§ **WHAT YOU NEED TO DO**
Quote the lines between the one containing "The image size is (631, 245)." and the one containing "click(270, 233)", inclusive, word for word, omitting the pictures.

§ **MATERIAL PROVIDED**
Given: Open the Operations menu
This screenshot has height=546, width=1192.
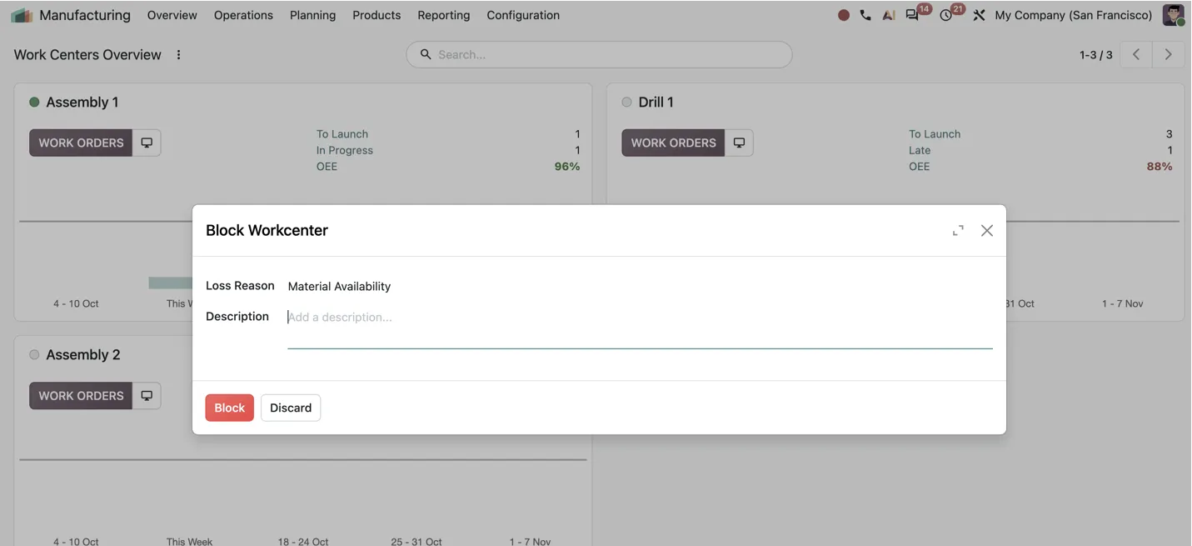Looking at the screenshot, I should pyautogui.click(x=243, y=15).
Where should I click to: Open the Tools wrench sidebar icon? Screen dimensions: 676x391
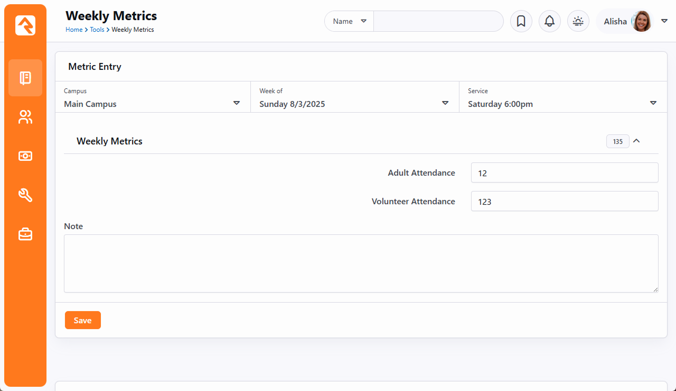(25, 195)
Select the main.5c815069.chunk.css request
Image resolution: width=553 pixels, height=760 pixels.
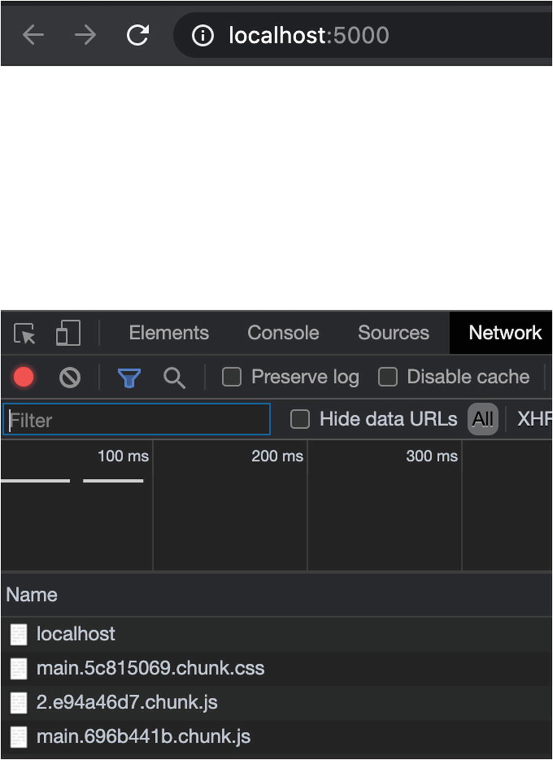150,668
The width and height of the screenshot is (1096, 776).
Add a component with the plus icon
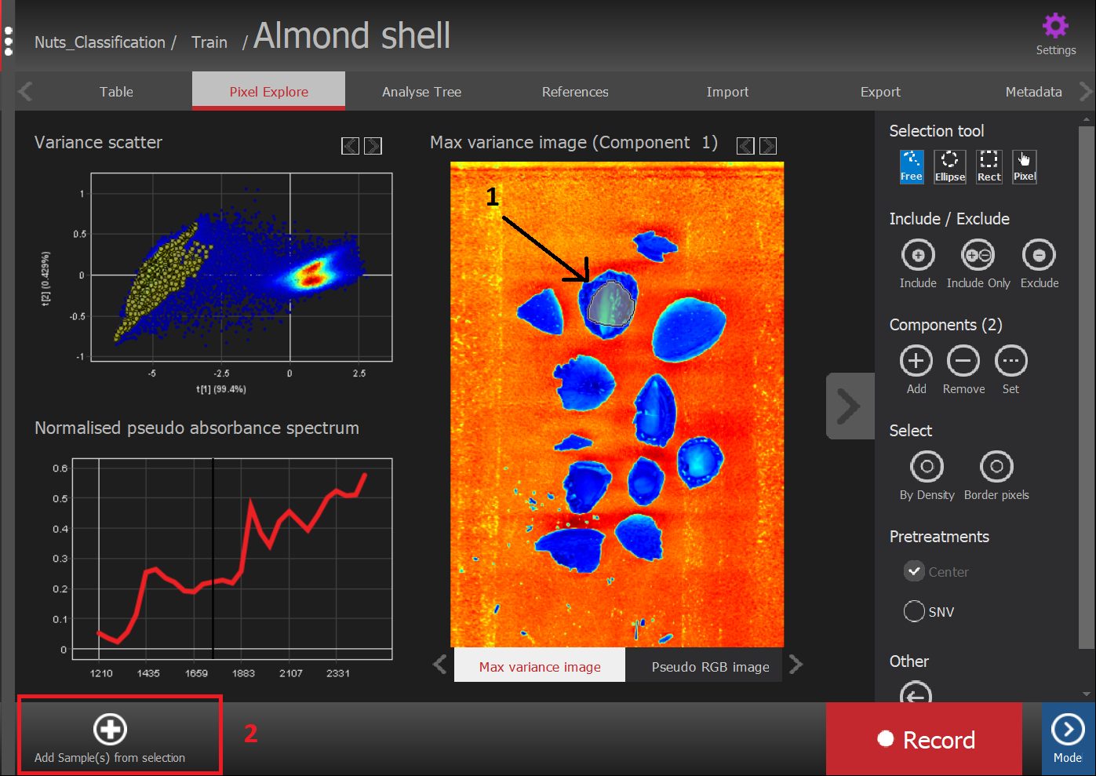point(916,362)
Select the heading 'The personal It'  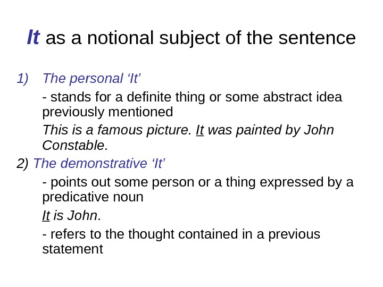91,79
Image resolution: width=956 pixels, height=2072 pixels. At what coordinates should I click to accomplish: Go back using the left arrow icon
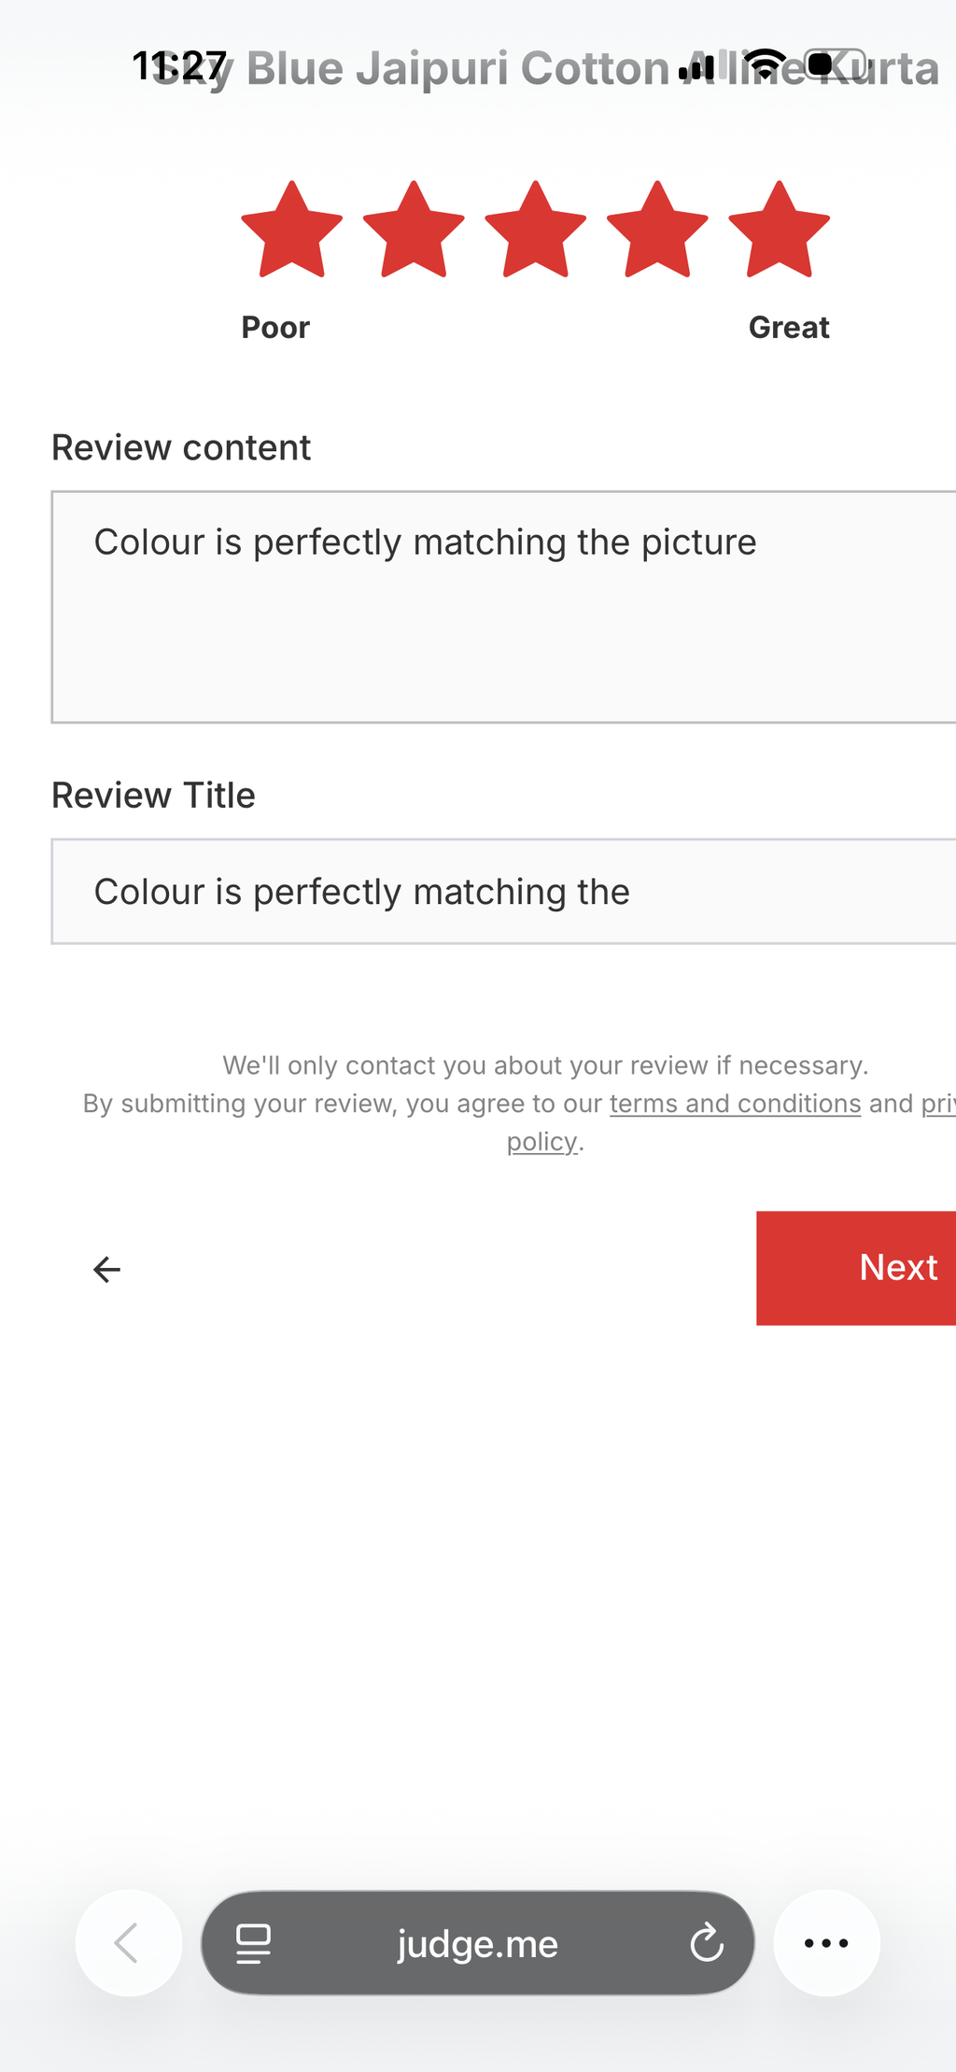coord(107,1269)
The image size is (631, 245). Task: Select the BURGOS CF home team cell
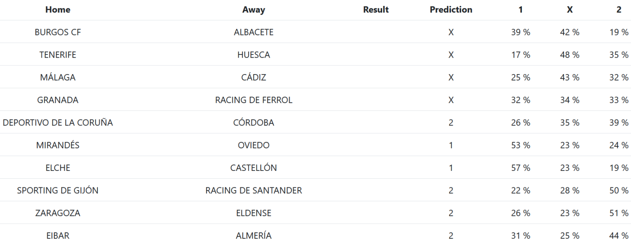[58, 32]
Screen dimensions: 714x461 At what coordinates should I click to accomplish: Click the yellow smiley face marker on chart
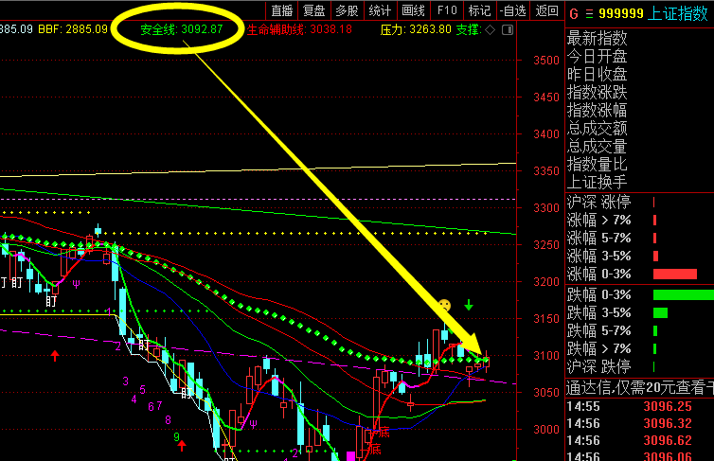[443, 306]
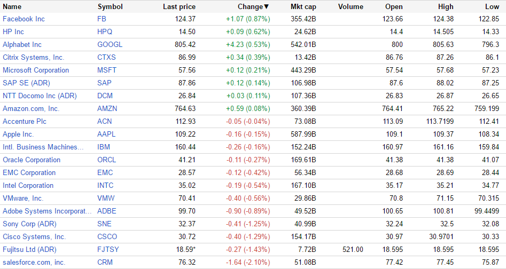506x269 pixels.
Task: Sort by the Open column header
Action: 394,7
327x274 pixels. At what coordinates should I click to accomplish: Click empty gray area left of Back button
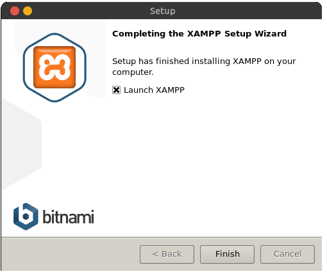point(71,254)
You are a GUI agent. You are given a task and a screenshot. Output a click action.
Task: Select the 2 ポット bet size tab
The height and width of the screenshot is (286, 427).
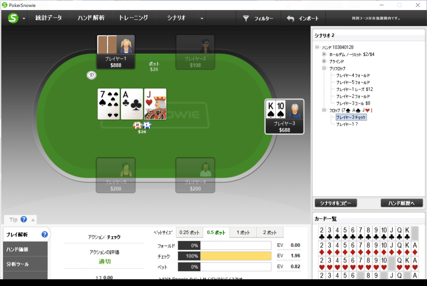click(270, 233)
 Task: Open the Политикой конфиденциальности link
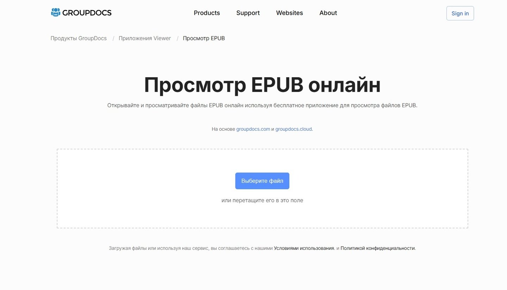point(377,248)
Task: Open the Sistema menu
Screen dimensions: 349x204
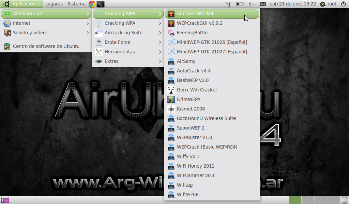Action: pos(76,4)
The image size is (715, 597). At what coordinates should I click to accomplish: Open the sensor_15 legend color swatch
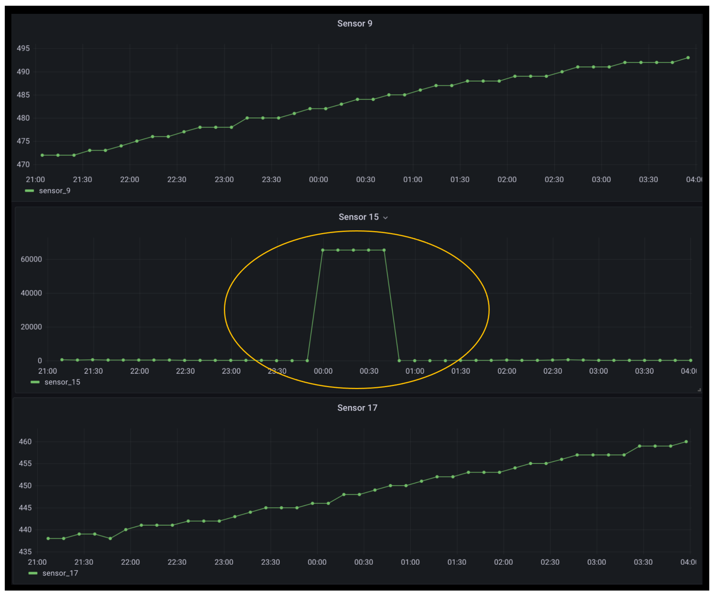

§ **WRITTEN ANSWER**
The image size is (631, 245). Task: Select the BURGOS CF home team cell
[58, 32]
Screen dimensions: 714x461 At what coordinates should I click to accomplish: Click the yellow smiley face marker on chart
[443, 306]
506x269 pixels.
Task: Sort by the Open column header
Action: 394,7
327x274 pixels. At what coordinates should I click to accomplish: Click empty gray area left of Back button
point(71,254)
You are a GUI agent. You are given a task and a screenshot. Output a click action.
Task: Select the 2 ポット bet size tab
The height and width of the screenshot is (286, 427).
click(270, 233)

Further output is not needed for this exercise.